Le lendemain était un dimanche. Robert vint à Croisset. Au déjeuner, Mme Bouju-Gavart profita d’un mot de Lucie pour la reprendre assez durement. Elle recommença plusieurs fois pendant la journée. Elle la rudoyait et la contredisait avec un acharnement visible.
À la fin Lucie se rebiffa. Ce fut le signal d’une sortie inexplicable chez une femme de caractère si modéré. Elle conclut en s’adressant à Robert :
— Voilà notre vie, mon ami. Nous vous l’avons caché longtemps, mais Mme Chalmin est intolérable, et moi, je n’en puis plus.
Robert se leva :
— Quelles que soient ma peine et ma reconnaissance pour vous, je ne puis admettre qu’on traite ma femme ainsi.
Parrain ni Paul ne s’interposèrent. Ce dénouement brutal les soulageait. Les deux époux quittèrent la campagne.
Afin de conjurer les effets de cette brouille vis-à-vis du monde, Lucie adopta une série de mesures habiles. Elle changea de coiffure.

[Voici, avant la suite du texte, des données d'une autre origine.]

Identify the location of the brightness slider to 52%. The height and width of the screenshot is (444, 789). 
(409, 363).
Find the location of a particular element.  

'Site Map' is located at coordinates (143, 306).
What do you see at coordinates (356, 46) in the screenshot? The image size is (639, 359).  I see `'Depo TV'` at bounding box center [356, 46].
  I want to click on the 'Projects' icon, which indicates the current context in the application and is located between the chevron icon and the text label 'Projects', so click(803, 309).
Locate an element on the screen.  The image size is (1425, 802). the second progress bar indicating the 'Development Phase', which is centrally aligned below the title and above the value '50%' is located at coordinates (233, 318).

Les cheveux sur le front ne sont pas convenables, elle les releva à la chinoise. Elle ne se permit que des violettes ou des roses à son chapeau, des gants noirs, des ombrelles banales, des robes foncées, de coupe modeste. Elle se refusa momentanément à toute légèreté capable de la compromettre. Elle contraignit sa mère à l’escorter dans ses visites et dans ses courses. Elle choisit pour René une école d’enfants et régulièrement elle l’y menait l’après-midi, de préférence par les rues les plus fréquentées.